Using numbers from OpusData and Box Office Mojo, Rampell looked at films released from 2003 to 2013 that grossed at least $2 million domestically -- knocking out (you guessed it) the majority of documentaries. The resulting data shows us that successful documentary films rake in some killer returns, averaging 12 times the production budget domestically and 27 times the budget internationally.
Should we conclude that if you want to turn $1 million into $27 million, you should invest it in a great documentary film? Only if you're pretty dang sure the film is going to be successful. 55 of the 78 documentary films in Rampell's data set didn't disclose their production budgets. So her doc numbers are skewed towards the brag-worthy -- or at least those committed to transparency. Rampell notes:
Of course, documentaries are generally much cheaper to make than other genres, averaging about $2.6 million in production budget versus $95 million for action films (unadjusted for inflation). So it makes sense that for the small subset of documentaries that do well (remember, these averages include only those films with domestic grosses above $2 million), the R.O.I. can be enormous.
Horror film numbers were a bit more concrete with 113 out of the 129 films disclosing their production budgets.
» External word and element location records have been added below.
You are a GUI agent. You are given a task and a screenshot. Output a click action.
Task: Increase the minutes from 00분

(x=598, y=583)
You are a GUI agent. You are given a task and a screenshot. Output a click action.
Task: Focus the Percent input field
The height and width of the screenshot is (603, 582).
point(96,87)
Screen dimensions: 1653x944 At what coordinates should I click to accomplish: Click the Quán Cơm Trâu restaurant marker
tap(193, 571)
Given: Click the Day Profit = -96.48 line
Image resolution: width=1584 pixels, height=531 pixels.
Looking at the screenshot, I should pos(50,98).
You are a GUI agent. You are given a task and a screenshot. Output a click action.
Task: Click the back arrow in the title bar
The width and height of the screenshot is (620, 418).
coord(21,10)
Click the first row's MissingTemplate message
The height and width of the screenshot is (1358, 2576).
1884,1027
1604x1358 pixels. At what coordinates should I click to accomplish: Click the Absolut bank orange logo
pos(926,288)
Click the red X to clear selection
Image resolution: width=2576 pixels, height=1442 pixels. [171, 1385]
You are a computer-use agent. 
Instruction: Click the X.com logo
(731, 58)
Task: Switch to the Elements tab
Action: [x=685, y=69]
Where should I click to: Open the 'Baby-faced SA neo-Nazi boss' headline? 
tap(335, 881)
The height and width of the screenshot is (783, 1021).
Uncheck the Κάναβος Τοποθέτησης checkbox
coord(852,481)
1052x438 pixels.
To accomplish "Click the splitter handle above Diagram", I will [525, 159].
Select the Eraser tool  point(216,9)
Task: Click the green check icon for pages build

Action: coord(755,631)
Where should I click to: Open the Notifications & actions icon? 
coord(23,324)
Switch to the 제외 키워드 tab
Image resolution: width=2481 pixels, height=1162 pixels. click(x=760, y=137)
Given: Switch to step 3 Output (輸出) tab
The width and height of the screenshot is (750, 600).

The average successful horror film in the past decade earned six times its production budget domestically and double that internationally by Rampell's calculations.
It looks like far more successful dramas, comedies and thrillers were made in the past decade, with 357, 373 and 170 disclosing their budgets respectively. All three achieved between 300% and 500% of their production budgets in global box office returns, which is not too shabby for such a large number of films reporting budgets in each genre. As Rampell points out, she's only looking at box office numbers, which of course only represent one piece in a film's revenue puzzle.
The data going into this graph is patchy at best, but it could indicate that major studios are spending less money than they should on major documentaries. Not to say that Universal's next tent pole should be a $20 million doc -- but perhaps 10 relatively major documentaries would accumulate a better return than recent Hollywood narrative releases.
What do you think? Should documentarians target the thrill-seekers of the investment world for a risky but possibly quite lucrative ride?